Swiss diplomats are juggling with planning for the July 4 and 5 reconstructing Ukraine conference in Lugano, the upcoming presence of Switzerland on the UN Security Council and finding an institutional agreement with the European Union. The three represent major challenges to traditional Swiss neutrality as well as work overload.
The three challenges also pose possibilities for Switzerland to be more present in international diplomacy. Beyond merely hosting summits such as Biden-Putin or conferences like the recent WTO and ILO Ministerial meetings, the three could energize a more active Swiss foreign policy.
The Lugano conference is an opportunity to launch the reconstruction of Ukraine. Some 1000 diplomats and state officials are expected to attend. Conceived before the February 24 Russian invasion, the conference now takes on added meaning, including the presence of Ursula von der Leyden, president of the European Commission.
The search for peace and its relation to Swiss neutrality was at the heart of the Swiss national debate over its bid to be a non-permanent member of the UN Security Council.
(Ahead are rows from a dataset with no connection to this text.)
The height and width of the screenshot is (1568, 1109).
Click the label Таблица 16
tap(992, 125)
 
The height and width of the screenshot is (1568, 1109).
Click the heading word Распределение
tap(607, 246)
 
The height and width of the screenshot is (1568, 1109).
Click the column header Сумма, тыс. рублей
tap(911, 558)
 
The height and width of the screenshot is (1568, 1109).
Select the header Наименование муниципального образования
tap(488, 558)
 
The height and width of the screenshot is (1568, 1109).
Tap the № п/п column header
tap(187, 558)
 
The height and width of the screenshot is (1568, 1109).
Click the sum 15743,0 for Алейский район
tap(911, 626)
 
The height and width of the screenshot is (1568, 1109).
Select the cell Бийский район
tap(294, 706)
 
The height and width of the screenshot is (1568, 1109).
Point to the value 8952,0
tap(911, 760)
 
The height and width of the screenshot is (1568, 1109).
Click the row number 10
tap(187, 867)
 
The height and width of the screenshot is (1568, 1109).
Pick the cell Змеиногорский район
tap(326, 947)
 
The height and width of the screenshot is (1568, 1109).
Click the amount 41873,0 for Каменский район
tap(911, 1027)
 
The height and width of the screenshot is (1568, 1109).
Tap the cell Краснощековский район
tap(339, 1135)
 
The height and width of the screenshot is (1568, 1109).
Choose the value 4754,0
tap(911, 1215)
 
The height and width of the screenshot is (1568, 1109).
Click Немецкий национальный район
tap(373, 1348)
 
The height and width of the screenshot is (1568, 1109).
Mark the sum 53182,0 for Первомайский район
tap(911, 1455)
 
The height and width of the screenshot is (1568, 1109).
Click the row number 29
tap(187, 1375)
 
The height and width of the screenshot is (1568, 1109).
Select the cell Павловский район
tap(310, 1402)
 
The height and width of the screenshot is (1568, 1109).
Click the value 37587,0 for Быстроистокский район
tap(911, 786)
While the conference on Ukrainian reconstruction is more a humanitarian enterprise, membership in the Security Council is not.
In May 2022, the Swiss executive published a list of four priorities if Switzerland was awarded non-permanent member status. They were peace-building and conflict prevention, humanitarian protection, climate security and reforms of the Security Council itself. The war in Ukraine has taken a toll on the Security Council with Russia’s veto on peace in Ukraine highlighting polarization.
Switzerland’s role on the Security Council should also focus Bern’s attention on International Geneva with its Maison de la Paix and three centers closely linked to the Swiss government.
Another positive aspect of the Swiss UN role will be to extend the foreign ministry’s vision beyond Europe. In May 2021, Switzerland broke off negotiations with the EU after seven years of futile efforts to agree on a treaty to replace over 120 bilateral agreements. Since talks with the EU are bogged down, Switzerland must now look beyond Europe and more globally from the Security Council perspective.
Lugano, New York, Brussels: Swiss diplomats are acting on three major fronts. Besides the obvious question about the relationship between the three and Swiss neutrality, the next obvious question is about the Swiss capacity to deal with all three at the same time.
Can a relatively small foreign ministry cope? Most importantly, the current situation demands that Switzerland play an increased role in international politics. Passive neutrality is no longer acceptable for a country soon to be seated at the world’s highest diplomatic table in New York.